Your objective >>
Reproduce the entries that follow, exactly and in full.

§ §

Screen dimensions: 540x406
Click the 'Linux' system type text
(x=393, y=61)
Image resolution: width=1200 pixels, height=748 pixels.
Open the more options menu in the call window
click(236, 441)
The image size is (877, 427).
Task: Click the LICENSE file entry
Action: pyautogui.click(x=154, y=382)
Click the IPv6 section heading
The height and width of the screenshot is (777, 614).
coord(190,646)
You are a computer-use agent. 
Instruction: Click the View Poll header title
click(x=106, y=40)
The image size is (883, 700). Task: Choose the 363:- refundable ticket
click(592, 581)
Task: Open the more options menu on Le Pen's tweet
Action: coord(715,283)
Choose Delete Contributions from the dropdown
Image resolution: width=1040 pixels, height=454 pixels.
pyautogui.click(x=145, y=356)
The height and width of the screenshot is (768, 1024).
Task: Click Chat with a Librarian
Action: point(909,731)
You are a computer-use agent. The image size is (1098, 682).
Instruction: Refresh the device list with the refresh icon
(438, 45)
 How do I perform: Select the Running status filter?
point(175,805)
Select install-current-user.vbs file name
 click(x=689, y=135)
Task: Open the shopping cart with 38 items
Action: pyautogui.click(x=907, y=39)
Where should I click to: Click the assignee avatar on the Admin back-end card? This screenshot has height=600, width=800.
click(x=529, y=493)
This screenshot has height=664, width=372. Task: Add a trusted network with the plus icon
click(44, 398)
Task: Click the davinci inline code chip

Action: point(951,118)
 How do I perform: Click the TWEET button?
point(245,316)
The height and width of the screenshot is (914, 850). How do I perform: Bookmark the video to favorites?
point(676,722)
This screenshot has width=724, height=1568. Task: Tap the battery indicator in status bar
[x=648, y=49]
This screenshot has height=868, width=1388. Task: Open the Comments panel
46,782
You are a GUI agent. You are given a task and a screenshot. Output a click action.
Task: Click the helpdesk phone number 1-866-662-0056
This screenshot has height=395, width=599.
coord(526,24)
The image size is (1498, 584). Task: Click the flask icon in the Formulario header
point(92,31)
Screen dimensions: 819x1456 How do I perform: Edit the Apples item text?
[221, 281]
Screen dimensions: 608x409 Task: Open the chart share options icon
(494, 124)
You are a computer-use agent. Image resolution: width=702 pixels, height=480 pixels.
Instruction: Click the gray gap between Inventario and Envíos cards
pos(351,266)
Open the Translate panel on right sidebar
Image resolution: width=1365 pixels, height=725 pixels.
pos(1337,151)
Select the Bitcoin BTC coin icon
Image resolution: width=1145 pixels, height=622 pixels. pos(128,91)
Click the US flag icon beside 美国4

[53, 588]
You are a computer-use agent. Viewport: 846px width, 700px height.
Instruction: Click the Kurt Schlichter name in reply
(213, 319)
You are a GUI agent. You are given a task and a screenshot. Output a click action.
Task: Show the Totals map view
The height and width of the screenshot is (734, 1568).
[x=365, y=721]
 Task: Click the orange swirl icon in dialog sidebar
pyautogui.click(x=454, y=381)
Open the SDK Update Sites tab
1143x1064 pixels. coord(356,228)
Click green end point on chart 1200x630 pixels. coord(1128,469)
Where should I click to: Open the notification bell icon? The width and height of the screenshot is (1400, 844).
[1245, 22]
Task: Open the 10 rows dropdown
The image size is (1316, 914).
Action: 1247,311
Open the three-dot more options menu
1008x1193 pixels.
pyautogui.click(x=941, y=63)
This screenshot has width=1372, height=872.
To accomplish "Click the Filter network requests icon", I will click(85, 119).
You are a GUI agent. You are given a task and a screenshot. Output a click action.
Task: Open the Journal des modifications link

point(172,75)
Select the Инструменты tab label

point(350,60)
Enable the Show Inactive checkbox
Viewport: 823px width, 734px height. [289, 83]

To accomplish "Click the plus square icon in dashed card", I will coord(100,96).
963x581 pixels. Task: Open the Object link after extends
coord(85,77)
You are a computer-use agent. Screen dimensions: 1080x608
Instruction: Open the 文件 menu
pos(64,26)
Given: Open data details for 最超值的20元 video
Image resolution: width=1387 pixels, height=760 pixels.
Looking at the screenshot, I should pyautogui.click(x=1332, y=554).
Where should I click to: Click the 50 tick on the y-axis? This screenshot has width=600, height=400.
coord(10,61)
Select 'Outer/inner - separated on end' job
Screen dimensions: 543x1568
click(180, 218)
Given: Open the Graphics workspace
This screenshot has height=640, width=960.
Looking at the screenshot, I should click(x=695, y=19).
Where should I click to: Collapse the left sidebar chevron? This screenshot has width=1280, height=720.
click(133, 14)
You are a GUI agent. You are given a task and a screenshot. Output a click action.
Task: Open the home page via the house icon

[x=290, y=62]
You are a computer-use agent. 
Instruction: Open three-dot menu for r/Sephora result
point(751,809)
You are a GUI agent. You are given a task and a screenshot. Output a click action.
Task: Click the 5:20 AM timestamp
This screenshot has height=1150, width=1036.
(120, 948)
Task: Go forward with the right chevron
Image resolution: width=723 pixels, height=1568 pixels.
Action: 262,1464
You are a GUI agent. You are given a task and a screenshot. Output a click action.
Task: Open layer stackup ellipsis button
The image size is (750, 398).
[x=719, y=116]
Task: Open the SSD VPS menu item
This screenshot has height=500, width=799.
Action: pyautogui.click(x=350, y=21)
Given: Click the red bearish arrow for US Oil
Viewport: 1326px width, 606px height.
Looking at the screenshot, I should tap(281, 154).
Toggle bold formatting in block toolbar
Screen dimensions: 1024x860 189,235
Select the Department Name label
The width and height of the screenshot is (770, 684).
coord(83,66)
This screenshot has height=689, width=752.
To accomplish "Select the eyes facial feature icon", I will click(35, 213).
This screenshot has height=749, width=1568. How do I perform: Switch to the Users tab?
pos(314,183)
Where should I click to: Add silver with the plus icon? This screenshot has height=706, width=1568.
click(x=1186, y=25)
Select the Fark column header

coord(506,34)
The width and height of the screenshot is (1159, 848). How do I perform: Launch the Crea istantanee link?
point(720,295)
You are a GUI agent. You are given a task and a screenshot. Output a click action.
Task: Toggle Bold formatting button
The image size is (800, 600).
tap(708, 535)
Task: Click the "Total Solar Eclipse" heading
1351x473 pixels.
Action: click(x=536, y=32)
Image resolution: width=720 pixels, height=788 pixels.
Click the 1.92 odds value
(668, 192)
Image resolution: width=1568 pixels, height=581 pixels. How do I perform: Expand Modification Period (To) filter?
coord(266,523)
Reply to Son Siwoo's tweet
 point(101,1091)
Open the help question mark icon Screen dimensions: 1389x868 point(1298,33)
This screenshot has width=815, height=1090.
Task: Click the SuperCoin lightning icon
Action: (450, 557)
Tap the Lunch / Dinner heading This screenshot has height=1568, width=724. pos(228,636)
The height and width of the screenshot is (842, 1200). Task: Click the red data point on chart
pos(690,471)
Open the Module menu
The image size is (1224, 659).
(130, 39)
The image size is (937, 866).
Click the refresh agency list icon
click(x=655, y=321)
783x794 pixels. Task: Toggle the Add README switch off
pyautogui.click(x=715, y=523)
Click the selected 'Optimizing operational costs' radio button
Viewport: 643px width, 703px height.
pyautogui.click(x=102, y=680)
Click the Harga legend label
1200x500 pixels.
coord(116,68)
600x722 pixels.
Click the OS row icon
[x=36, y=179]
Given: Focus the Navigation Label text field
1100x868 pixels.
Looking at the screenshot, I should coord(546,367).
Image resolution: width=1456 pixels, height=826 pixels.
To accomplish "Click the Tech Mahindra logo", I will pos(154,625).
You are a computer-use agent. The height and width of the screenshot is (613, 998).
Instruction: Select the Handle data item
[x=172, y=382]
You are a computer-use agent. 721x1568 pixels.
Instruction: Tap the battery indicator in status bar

§ §

Problem solution >>
Screen dimensions: 540x406
Click the 'Linux' system type text
(x=393, y=61)
Image resolution: width=1200 pixels, height=748 pixels.
Open the more options menu in the call window
click(236, 441)
The image size is (877, 427).
Task: Click the LICENSE file entry
Action: pyautogui.click(x=154, y=382)
Click the IPv6 section heading
The height and width of the screenshot is (777, 614).
coord(190,646)
You are a computer-use agent. 
Instruction: Click the View Poll header title
click(x=106, y=40)
The image size is (883, 700). Task: Choose the 363:- refundable ticket
click(592, 581)
Task: Open the more options menu on Le Pen's tweet
Action: coord(715,283)
Choose Delete Contributions from the dropdown
Image resolution: width=1040 pixels, height=454 pixels.
pyautogui.click(x=145, y=356)
The height and width of the screenshot is (768, 1024).
Task: Click Chat with a Librarian
Action: point(909,731)
You are a computer-use agent. The image size is (1098, 682).
Instruction: Refresh the device list with the refresh icon
(438, 45)
 How do I perform: Select the Running status filter?
point(175,805)
Select install-current-user.vbs file name
 click(x=689, y=135)
Task: Open the shopping cart with 38 items
Action: pyautogui.click(x=907, y=39)
Where should I click to: Click the assignee avatar on the Admin back-end card? This screenshot has height=600, width=800.
click(x=529, y=493)
This screenshot has height=664, width=372. Task: Add a trusted network with the plus icon
click(44, 398)
Task: Click the davinci inline code chip

Action: point(951,118)
 How do I perform: Click the TWEET button?
point(245,316)
The height and width of the screenshot is (914, 850). How do I perform: Bookmark the video to favorites?
point(676,722)
This screenshot has width=724, height=1568. Task: Tap the battery indicator in status bar
[x=648, y=49]
This screenshot has height=868, width=1388. Task: Open the Comments panel
46,782
You are a GUI agent. You are given a task and a screenshot. Output a click action.
Task: Click the helpdesk phone number 1-866-662-0056
This screenshot has height=395, width=599.
coord(526,24)
The image size is (1498, 584). Task: Click the flask icon in the Formulario header
point(92,31)
Screen dimensions: 819x1456 How do I perform: Edit the Apples item text?
[221, 281]
Screen dimensions: 608x409 Task: Open the chart share options icon
(494, 124)
You are a computer-use agent. Image resolution: width=702 pixels, height=480 pixels.
Instruction: Click the gray gap between Inventario and Envíos cards
pos(351,266)
Open the Translate panel on right sidebar
Image resolution: width=1365 pixels, height=725 pixels.
pos(1337,151)
Select the Bitcoin BTC coin icon
Image resolution: width=1145 pixels, height=622 pixels. pos(128,91)
Click the US flag icon beside 美国4

[53, 588]
You are a computer-use agent. Viewport: 846px width, 700px height.
Instruction: Click the Kurt Schlichter name in reply
(213, 319)
You are a GUI agent. You are given a task and a screenshot. Output a click action.
Task: Show the Totals map view
The height and width of the screenshot is (734, 1568).
[x=365, y=721]
 Task: Click the orange swirl icon in dialog sidebar
pyautogui.click(x=454, y=381)
Open the SDK Update Sites tab
1143x1064 pixels. coord(356,228)
Click green end point on chart 1200x630 pixels. coord(1128,469)
Where should I click to: Open the notification bell icon? The width and height of the screenshot is (1400, 844).
[1245, 22]
Task: Open the 10 rows dropdown
The image size is (1316, 914).
Action: 1247,311
Open the three-dot more options menu
1008x1193 pixels.
pyautogui.click(x=941, y=63)
This screenshot has width=1372, height=872.
To accomplish "Click the Filter network requests icon", I will click(85, 119).
You are a GUI agent. You are given a task and a screenshot. Output a click action.
Task: Open the Journal des modifications link

point(172,75)
Select the Инструменты tab label

point(350,60)
Enable the Show Inactive checkbox
Viewport: 823px width, 734px height. [289, 83]

To accomplish "Click the plus square icon in dashed card", I will coord(100,96).
963x581 pixels. Task: Open the Object link after extends
coord(85,77)
You are a computer-use agent. Screen dimensions: 1080x608
Instruction: Open the 文件 menu
pos(64,26)
Given: Open data details for 最超值的20元 video
Image resolution: width=1387 pixels, height=760 pixels.
Looking at the screenshot, I should pyautogui.click(x=1332, y=554).
Where should I click to: Click the 50 tick on the y-axis? This screenshot has width=600, height=400.
coord(10,61)
Select 'Outer/inner - separated on end' job
Screen dimensions: 543x1568
click(180, 218)
Given: Open the Graphics workspace
This screenshot has height=640, width=960.
Looking at the screenshot, I should click(x=695, y=19).
Where should I click to: Collapse the left sidebar chevron? This screenshot has width=1280, height=720.
click(133, 14)
You are a GUI agent. You are given a task and a screenshot. Output a click action.
Task: Open the home page via the house icon

[x=290, y=62]
You are a computer-use agent. 
Instruction: Open three-dot menu for r/Sephora result
point(751,809)
You are a GUI agent. You are given a task and a screenshot. Output a click action.
Task: Click the 5:20 AM timestamp
This screenshot has height=1150, width=1036.
(120, 948)
Task: Go forward with the right chevron
Image resolution: width=723 pixels, height=1568 pixels.
Action: 262,1464
You are a GUI agent. You are given a task and a screenshot. Output a click action.
Task: Open layer stackup ellipsis button
The image size is (750, 398).
[x=719, y=116]
Task: Open the SSD VPS menu item
This screenshot has height=500, width=799.
Action: pyautogui.click(x=350, y=21)
Given: Click the red bearish arrow for US Oil
Viewport: 1326px width, 606px height.
Looking at the screenshot, I should tap(281, 154).
Toggle bold formatting in block toolbar
Screen dimensions: 1024x860 189,235
Select the Department Name label
The width and height of the screenshot is (770, 684).
coord(83,66)
This screenshot has height=689, width=752.
To accomplish "Select the eyes facial feature icon", I will click(35, 213).
This screenshot has height=749, width=1568. How do I perform: Switch to the Users tab?
pos(314,183)
Where should I click to: Add silver with the plus icon? This screenshot has height=706, width=1568.
click(x=1186, y=25)
Select the Fark column header

coord(506,34)
The width and height of the screenshot is (1159, 848). How do I perform: Launch the Crea istantanee link?
point(720,295)
You are a GUI agent. You are given a task and a screenshot. Output a click action.
Task: Toggle Bold formatting button
The image size is (800, 600).
tap(708, 535)
Task: Click the "Total Solar Eclipse" heading
1351x473 pixels.
Action: click(x=536, y=32)
Image resolution: width=720 pixels, height=788 pixels.
Click the 1.92 odds value
(668, 192)
Image resolution: width=1568 pixels, height=581 pixels. How do I perform: Expand Modification Period (To) filter?
coord(266,523)
Reply to Son Siwoo's tweet
 point(101,1091)
Open the help question mark icon Screen dimensions: 1389x868 point(1298,33)
This screenshot has width=815, height=1090.
Task: Click the SuperCoin lightning icon
Action: (450, 557)
Tap the Lunch / Dinner heading This screenshot has height=1568, width=724. pos(228,636)
The height and width of the screenshot is (842, 1200). Task: Click the red data point on chart
pos(690,471)
Open the Module menu
The image size is (1224, 659).
(130, 39)
The image size is (937, 866).
Click the refresh agency list icon
click(x=655, y=321)
783x794 pixels. Task: Toggle the Add README switch off
pyautogui.click(x=715, y=523)
Click the selected 'Optimizing operational costs' radio button
Viewport: 643px width, 703px height.
pyautogui.click(x=102, y=680)
Click the Harga legend label
1200x500 pixels.
coord(116,68)
600x722 pixels.
Click the OS row icon
[x=36, y=179]
Given: Focus the Navigation Label text field
1100x868 pixels.
Looking at the screenshot, I should coord(546,367).
Image resolution: width=1456 pixels, height=826 pixels.
To accomplish "Click the Tech Mahindra logo", I will pos(154,625).
You are a computer-use agent. The height and width of the screenshot is (613, 998).
Instruction: Select the Handle data item
[x=172, y=382]
You are a computer-use agent. 721x1568 pixels.
Instruction: Tap the battery indicator in status bar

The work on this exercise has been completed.